__Document__.
------
Quatrième suspect dans les échecs passés de la voiture électrique : Les constructeurs automobiles

Les autres suspects de la mort de la voiture electrique :

  1. Les consommateurs,
  2. Les compagnies pétrolières,
  3. Les performances limités de la batterie,
  4. Les constructeurs automobiles,
  5. Les pouvoirs publics,

 

I – Le talon-pointe des constructeurs automobiles

Le rôle des constructeurs automobiles pour la mise sur le marché de voitures électriques semble ambigu. D’un coté, nous avons vu que de nombreux programmes de recherches sur la voiture écologique avaient été lancés pour aboutir à des prototypes performants de véhicules électriques. D’un autre coté, il semble que la volonté d’industrialiser ces automobiles électriques et de les mettre sur le marché a manqué, comme en témoignent les campagnes de publicité médiocre de l’EV1 de Général Motors. En France également, les programmes de développement autour de la voiture electrique n’ont jamais débouché sur une industrialisation et une distribution massive des voitures propres en concession.

Et pour cause : les programmes de développement des voitures electriques n’ont pas nécessairement eu pour finalité de mettre sur le marché un véhicule propre. Ils ont systématiquement eu des causes exogènes aux stratégies commerciales des constructeurs automobiles. Les motivations ont notamment été :

●  D’ordre marketing : les programmes de recherche sur la voiture électrique ont largement servi de support de communication à l’image de l’entreprise. Le retour sur investissement des programmes de développement  de véhicules électriques était attendu en termes de gain d’image de marque, et non en nombre de véhicules électriques commercialisés. Les manufacturiers développent de coûteuses Formule 1 pour mettre en avant leur savoir- faire technique et le haut niveau technologique de leurs véhicules, et non pour les commercialiser ! Il en a souvent été de même pour les voitures électriques : le programme visait à communiquer sur la compétence environnementale et le thème de l’économie d’énergie, au même titre que les concepts cars mettent en avant le style de design de la marque. Mais dans l’esprit, ces programmes de voitures électriques n’ont pas vocation à se transformer en succès commercial.
------
__Entrées pour repérer du texte et des éléments__.
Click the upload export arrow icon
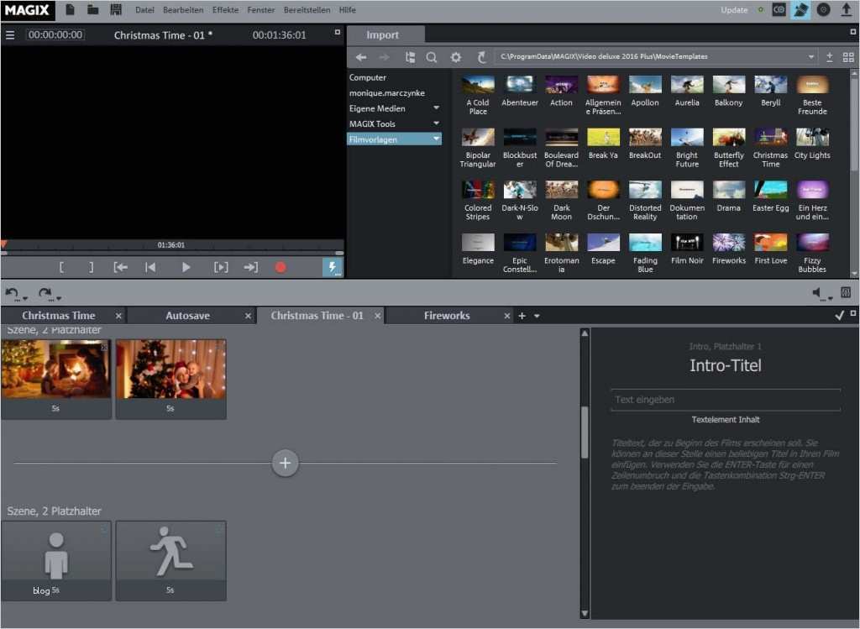Image resolution: width=860 pixels, height=629 pixels. coord(846,10)
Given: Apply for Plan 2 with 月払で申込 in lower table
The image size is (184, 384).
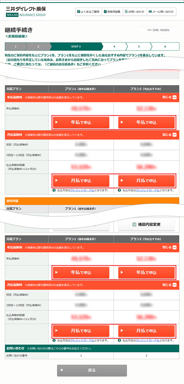Looking at the screenshot, I should (x=146, y=331).
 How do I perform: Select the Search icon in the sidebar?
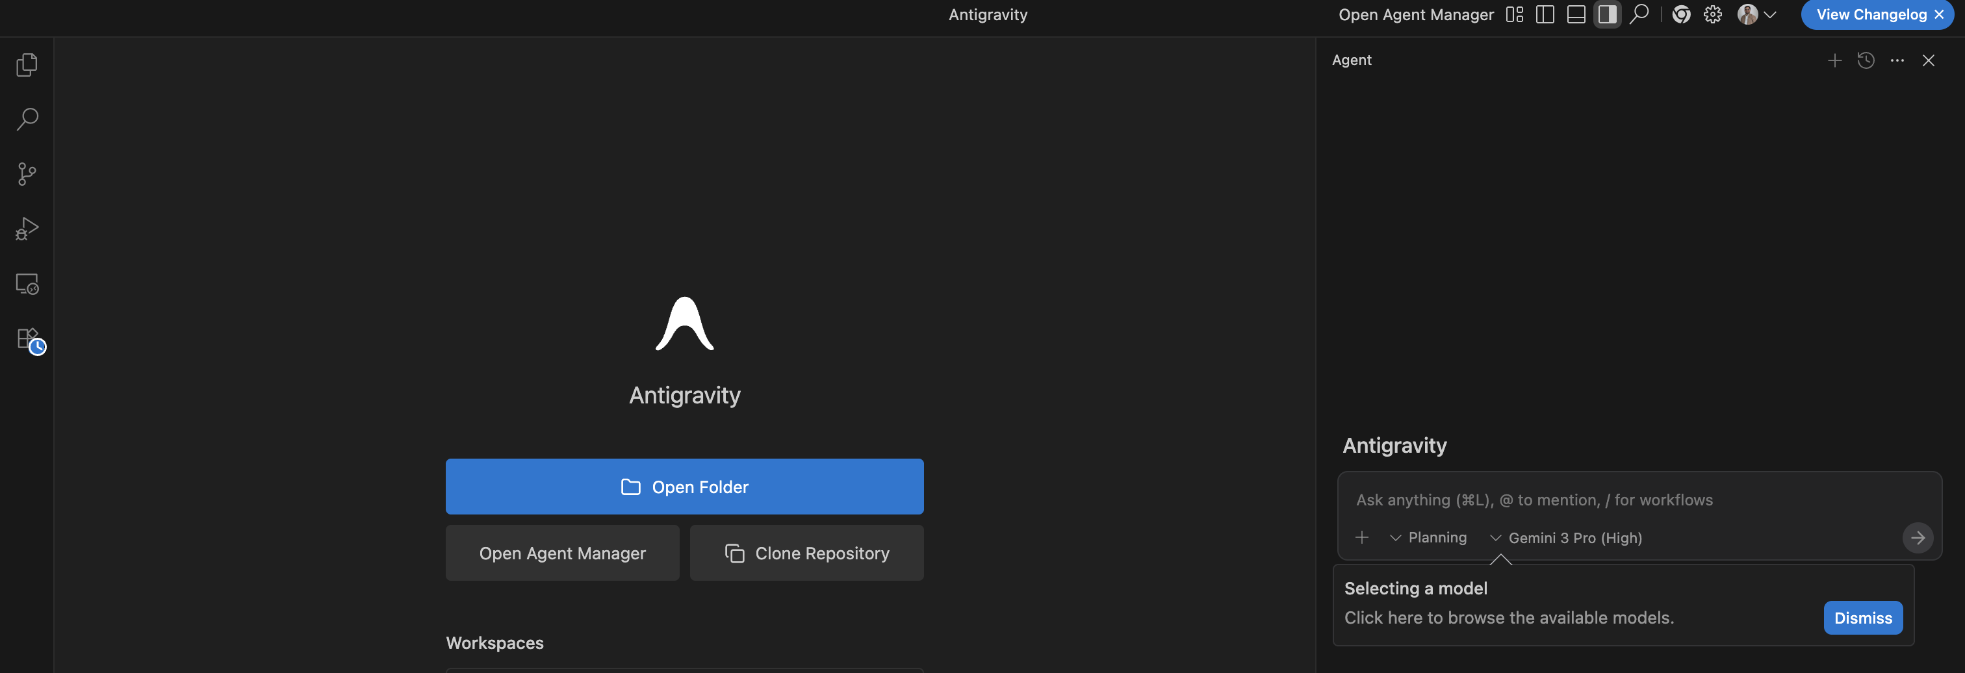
------
__Objectif__. Recopiez mot pour mot le passage du texte sur la voiture électrique qui va de « I – Le talon-pointe » jusqu'à « propres en concession. » inclus.

__Solution__.
I – Le talon-pointe des constructeurs automobiles

Le rôle des constructeurs automobiles pour la mise sur le marché de voitures électriques semble ambigu. D’un coté, nous avons vu que de nombreux programmes de recherches sur la voiture écologique avaient été lancés pour aboutir à des prototypes performants de véhicules électriques. D’un autre coté, il semble que la volonté d’industrialiser ces automobiles électriques et de les mettre sur le marché a manqué, comme en témoignent les campagnes de publicité médiocre de l’EV1 de Général Motors. En France également, les programmes de développement autour de la voiture electrique n’ont jamais débouché sur une industrialisation et une distribution massive des voitures propres en concession.